Correction of firn compaction has been a critical step when using altimetry data to estimate the ice mass changes. RACMO has been more widely used in literature to correct for this effect. Although it may fall out of the scope of this study, it would be very helpful for the community if the authors can comment/discuss the RACMO firn estimates as well.
Line 19. Specify the names of the three FD/SMB models evaluated in this study.
Line 22. Specify the names of the two models mentioned here.
Line 25. Specify the name of the third model here.
Line 186. Why did the authors use MARv3.5.2 for this step? How would the difference between MARv3.11.5 and MARv3.5.2 affect the evaluation? The reasons and potential biases should be clarified.
Section 2.3.1. This part (especially the first two paragraphs) is difficult to follow.

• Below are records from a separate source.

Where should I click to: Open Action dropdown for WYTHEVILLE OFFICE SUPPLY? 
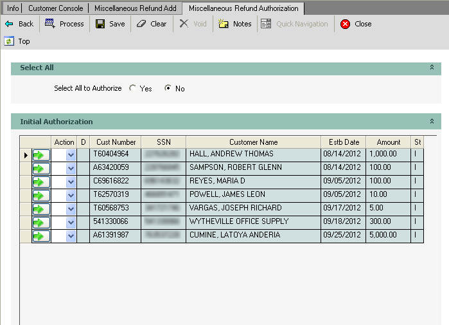(71, 223)
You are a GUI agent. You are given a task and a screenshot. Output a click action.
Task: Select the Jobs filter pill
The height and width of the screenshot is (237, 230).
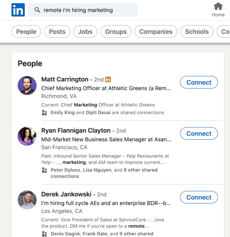(x=85, y=32)
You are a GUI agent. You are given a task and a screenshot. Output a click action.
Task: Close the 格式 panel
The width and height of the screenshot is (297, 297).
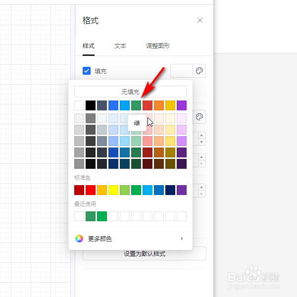point(200,20)
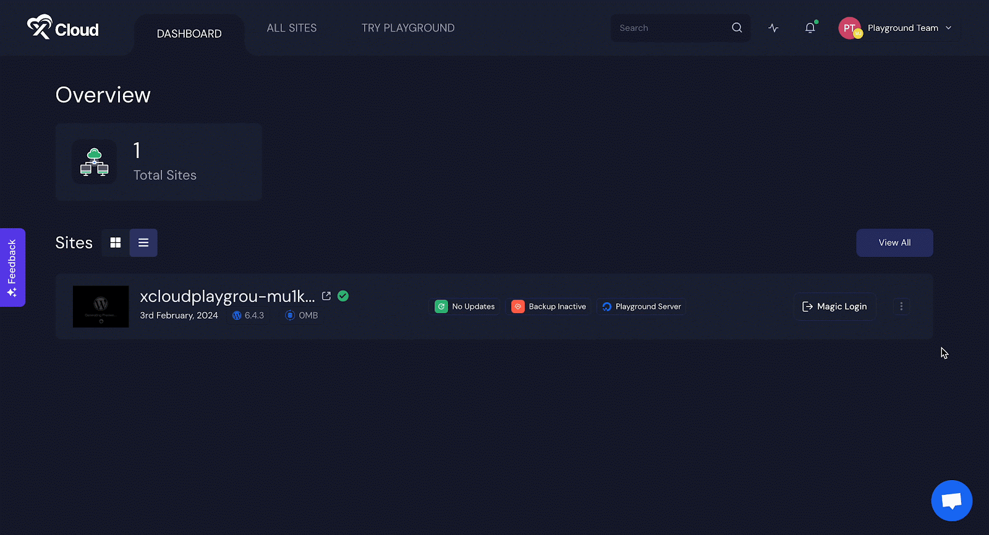Open the Feedback side tab
Image resolution: width=989 pixels, height=535 pixels.
12,267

Could the authors use some equations to explain the regression analysis done here?
Section 3.2.3. This part is hard to follow too, with those scaling parameters and standard deviations. It would be helpful if the authors wrote some summary/topic sentences at the beginning of this section.
Line 465. “..but the melt for GSFCv1.1 was based on a degree-day parametrization of the MARv3.11.5 melt..”. Here is confusing. Did the authors use MARv3.11.5 or MARv3.5.2 to calibrate the degree-day model? MARv3.5.2 was mentioned in the methods part.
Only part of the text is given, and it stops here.